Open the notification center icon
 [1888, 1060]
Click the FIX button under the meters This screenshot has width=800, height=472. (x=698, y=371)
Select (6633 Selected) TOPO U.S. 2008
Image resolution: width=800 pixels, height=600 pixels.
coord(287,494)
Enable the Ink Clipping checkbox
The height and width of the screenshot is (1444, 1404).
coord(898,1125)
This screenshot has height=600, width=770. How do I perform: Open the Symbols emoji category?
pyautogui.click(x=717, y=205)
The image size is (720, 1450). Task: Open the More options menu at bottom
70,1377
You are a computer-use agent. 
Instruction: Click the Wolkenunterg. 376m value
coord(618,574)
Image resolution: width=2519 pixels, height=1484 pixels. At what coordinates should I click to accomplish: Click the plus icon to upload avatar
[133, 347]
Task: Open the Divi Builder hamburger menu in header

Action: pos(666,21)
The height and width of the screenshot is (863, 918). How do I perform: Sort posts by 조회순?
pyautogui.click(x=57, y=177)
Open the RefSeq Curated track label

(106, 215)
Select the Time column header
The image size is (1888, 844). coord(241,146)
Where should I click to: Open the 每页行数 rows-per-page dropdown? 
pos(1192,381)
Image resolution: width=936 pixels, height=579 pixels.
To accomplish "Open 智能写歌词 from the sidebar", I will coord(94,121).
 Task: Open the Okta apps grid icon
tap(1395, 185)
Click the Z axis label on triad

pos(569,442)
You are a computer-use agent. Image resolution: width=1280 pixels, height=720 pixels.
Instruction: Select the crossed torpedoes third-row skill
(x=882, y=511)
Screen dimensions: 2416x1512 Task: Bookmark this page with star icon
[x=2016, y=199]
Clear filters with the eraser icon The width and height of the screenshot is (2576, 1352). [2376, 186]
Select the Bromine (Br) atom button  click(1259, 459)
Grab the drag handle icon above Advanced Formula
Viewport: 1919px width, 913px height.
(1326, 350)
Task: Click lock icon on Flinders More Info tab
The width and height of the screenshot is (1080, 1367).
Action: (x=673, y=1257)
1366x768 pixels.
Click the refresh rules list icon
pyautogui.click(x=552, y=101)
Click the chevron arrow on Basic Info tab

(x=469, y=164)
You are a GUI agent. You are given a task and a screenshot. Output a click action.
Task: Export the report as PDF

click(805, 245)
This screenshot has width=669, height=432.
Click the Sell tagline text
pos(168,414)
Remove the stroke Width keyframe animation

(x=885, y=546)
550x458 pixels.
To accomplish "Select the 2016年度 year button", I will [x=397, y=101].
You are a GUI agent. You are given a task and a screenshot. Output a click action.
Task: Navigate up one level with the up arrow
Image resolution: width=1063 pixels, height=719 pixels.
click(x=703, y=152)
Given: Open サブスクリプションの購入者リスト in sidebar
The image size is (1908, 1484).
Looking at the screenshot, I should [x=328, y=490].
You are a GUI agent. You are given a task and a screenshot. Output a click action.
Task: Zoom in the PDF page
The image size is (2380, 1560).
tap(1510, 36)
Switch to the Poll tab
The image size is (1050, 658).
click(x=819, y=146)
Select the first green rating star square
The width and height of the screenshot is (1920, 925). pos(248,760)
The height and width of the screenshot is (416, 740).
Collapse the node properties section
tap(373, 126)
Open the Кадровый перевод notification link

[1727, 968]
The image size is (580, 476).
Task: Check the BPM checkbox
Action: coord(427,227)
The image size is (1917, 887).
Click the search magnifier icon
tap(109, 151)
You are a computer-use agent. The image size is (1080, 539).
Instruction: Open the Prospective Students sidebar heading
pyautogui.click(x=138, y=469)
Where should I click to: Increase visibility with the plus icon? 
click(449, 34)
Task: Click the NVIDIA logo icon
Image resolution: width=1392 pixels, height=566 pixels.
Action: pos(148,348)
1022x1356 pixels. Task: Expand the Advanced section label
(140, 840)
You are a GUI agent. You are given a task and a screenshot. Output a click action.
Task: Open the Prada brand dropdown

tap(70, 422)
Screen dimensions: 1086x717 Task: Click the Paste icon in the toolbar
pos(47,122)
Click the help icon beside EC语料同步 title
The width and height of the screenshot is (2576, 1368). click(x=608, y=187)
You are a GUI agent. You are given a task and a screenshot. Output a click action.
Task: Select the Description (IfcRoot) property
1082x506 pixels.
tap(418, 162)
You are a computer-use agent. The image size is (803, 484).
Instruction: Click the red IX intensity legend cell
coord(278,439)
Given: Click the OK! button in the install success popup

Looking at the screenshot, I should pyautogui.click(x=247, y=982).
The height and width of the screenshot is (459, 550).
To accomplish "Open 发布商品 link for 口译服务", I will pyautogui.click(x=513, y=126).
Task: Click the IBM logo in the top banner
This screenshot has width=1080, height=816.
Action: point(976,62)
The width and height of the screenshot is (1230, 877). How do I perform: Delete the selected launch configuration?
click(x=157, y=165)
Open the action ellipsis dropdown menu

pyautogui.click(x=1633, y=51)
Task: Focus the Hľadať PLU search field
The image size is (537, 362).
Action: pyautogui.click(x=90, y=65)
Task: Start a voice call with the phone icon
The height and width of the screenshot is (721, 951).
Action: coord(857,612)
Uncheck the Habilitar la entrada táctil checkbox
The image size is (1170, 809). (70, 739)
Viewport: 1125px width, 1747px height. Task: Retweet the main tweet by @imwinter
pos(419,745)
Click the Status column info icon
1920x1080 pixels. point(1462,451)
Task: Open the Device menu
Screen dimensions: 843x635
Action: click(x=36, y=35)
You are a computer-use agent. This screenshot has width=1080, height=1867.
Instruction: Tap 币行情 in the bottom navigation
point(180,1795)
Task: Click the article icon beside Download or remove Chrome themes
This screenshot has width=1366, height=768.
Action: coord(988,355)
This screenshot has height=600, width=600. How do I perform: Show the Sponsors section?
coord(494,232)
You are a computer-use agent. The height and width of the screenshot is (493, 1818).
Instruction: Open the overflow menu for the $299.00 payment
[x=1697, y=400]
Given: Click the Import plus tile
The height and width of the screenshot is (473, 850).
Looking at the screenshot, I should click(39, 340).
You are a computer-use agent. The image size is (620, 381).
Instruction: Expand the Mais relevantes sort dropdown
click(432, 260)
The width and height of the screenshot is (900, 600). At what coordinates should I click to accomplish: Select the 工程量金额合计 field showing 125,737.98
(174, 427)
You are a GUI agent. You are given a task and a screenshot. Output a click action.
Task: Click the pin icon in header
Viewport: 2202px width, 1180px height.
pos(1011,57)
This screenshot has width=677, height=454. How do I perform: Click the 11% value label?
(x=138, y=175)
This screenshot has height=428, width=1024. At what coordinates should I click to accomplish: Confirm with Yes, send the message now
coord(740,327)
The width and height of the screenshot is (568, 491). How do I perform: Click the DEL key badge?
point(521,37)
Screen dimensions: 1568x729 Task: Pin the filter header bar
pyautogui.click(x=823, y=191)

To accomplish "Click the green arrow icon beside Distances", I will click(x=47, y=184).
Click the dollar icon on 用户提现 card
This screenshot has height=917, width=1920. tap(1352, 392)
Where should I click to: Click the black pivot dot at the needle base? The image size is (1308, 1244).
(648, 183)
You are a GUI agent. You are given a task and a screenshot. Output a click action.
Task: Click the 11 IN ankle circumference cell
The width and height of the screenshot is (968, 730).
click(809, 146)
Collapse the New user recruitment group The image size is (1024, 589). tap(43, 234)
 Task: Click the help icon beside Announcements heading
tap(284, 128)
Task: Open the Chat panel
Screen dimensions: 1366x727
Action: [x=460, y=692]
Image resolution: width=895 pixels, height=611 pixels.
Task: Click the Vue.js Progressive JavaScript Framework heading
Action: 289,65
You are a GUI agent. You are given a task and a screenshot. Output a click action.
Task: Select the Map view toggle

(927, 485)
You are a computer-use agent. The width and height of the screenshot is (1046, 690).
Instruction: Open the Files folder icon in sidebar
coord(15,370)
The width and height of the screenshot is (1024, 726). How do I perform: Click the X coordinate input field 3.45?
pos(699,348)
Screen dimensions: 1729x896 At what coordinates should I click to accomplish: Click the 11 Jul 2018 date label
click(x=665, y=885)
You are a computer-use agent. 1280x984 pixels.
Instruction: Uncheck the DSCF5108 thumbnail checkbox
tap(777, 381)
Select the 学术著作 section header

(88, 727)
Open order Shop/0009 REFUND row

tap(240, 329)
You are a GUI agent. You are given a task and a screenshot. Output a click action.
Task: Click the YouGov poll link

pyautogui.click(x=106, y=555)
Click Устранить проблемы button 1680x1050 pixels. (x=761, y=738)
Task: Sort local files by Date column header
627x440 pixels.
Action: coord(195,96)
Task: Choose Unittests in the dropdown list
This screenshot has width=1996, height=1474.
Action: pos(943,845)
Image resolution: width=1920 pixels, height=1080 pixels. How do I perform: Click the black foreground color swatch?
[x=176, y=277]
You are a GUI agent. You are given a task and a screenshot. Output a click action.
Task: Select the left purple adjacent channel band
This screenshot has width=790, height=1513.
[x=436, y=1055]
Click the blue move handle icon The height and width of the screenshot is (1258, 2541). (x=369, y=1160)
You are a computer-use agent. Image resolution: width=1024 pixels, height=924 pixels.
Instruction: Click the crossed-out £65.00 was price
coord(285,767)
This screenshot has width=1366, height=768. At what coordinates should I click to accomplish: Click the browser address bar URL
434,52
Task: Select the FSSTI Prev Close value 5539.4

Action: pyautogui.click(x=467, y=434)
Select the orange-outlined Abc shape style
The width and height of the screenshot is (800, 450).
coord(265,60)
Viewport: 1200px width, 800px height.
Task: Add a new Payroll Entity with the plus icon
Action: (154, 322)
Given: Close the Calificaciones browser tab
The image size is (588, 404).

⁂

### The request
Convert the data between the lines containing "This screenshot has height=600, width=600." and "will click(x=47, y=184).", inclusive, into a JSON list of strings with one string per line, leaving out blank lines.

### Full output
[
  "This screenshot has height=600, width=600. How do I perform: Show the Sponsors section?",
  "coord(494,232)",
  "You are a computer-use agent. The height and width of the screenshot is (493, 1818).",
  "Instruction: Open the overflow menu for the $299.00 payment",
  "[x=1697, y=400]",
  "Given: Click the Import plus tile",
  "The height and width of the screenshot is (473, 850).",
  "Looking at the screenshot, I should click(39, 340).",
  "You are a computer-use agent. The image size is (620, 381).",
  "Instruction: Expand the Mais relevantes sort dropdown",
  "click(432, 260)",
  "The width and height of the screenshot is (900, 600). At what coordinates should I click to accomplish: Select the 工程量金额合计 field showing 125,737.98",
  "(174, 427)",
  "You are a GUI agent. You are given a task and a screenshot. Output a click action.",
  "Task: Click the pin icon in header",
  "Viewport: 2202px width, 1180px height.",
  "pos(1011,57)",
  "This screenshot has width=677, height=454. How do I perform: Click the 11% value label?",
  "(x=138, y=175)",
  "This screenshot has height=428, width=1024. At what coordinates should I click to accomplish: Confirm with Yes, send the message now",
  "coord(740,327)",
  "The width and height of the screenshot is (568, 491). How do I perform: Click the DEL key badge?",
  "point(521,37)",
  "Screen dimensions: 1568x729 Task: Pin the filter header bar",
  "pyautogui.click(x=823, y=191)",
  "To accomplish \"Click the green arrow icon beside Distances\", I will click(x=47, y=184)."
]